Recent discussion has focused on childhood models of disability and brings our attention to ‘barriers to doing’ linked to participation in activity and ‘barriers to being’. Barriers to being takes into consideration the image defining attitudes of others that impact on self-worth, and as Thomas describes in a seminal piece of writing, can potentially undermine psycho-emotional well-being (Thomas 1999: 156 cited in Connor and Stalker 2007:103).
Children and young people are perceived as active citizens rather than the passive receivers of services. Individuals have a voice and a perception of experiences which may differ from their parents/carers, teachers and teaching assistants. Here, we begin to link the social model of disability within the context of education to the ideas of learner well-being and learner voice. Information relating to the above is available in the Listening to Learners toolkit and 'Thinking Positively' (external link).
Impairment can be defined as ‘the loss or limitation of physical, mental or sensory function on a long term, or permanent basis’.

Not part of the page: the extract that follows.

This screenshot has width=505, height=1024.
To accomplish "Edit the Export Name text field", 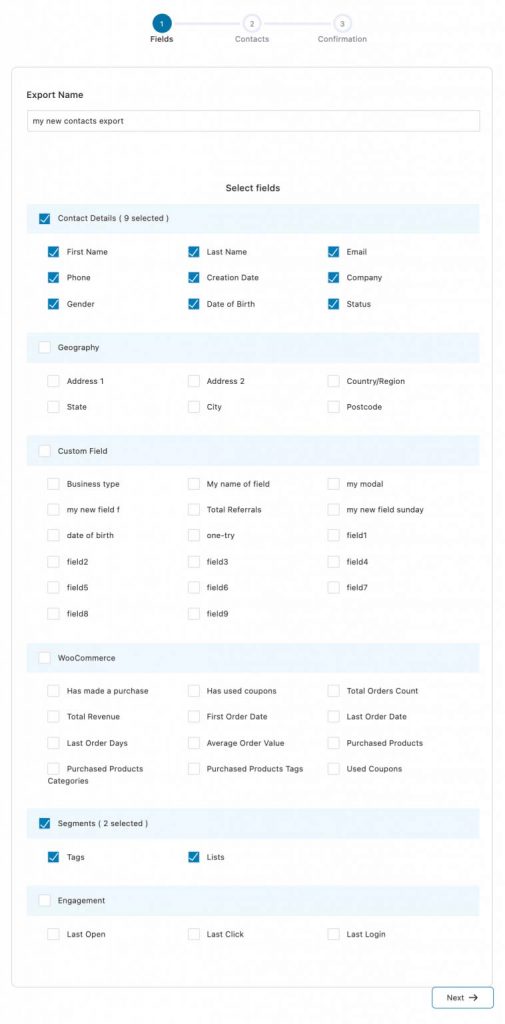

Disablement can be defined as the ‘loss or limitation of opportunities to take part in the normal life of the community on an equal level with others due to physical and social barriers’ (Disabled People’s International 1981 cited in Rieser, 2003).
Impact on policy and practice
The models of disability are reflected in legislation and codes of practice. When reading through policies published at school, local authority or devolved administration level consider the language used and the focus for intervention.
Terminology may resonate with the ‘within child deficit’ approach or a whole-school response that is proactive in designing positive learning experiences. For example, consider how the medical model is reflected in the Special Educational Needs Code of Practice for Wales 2002.
Critically reflect on any tensions between the notion of special educational needs and that of inclusion. Which model of disability does the vision of inclusion reflect?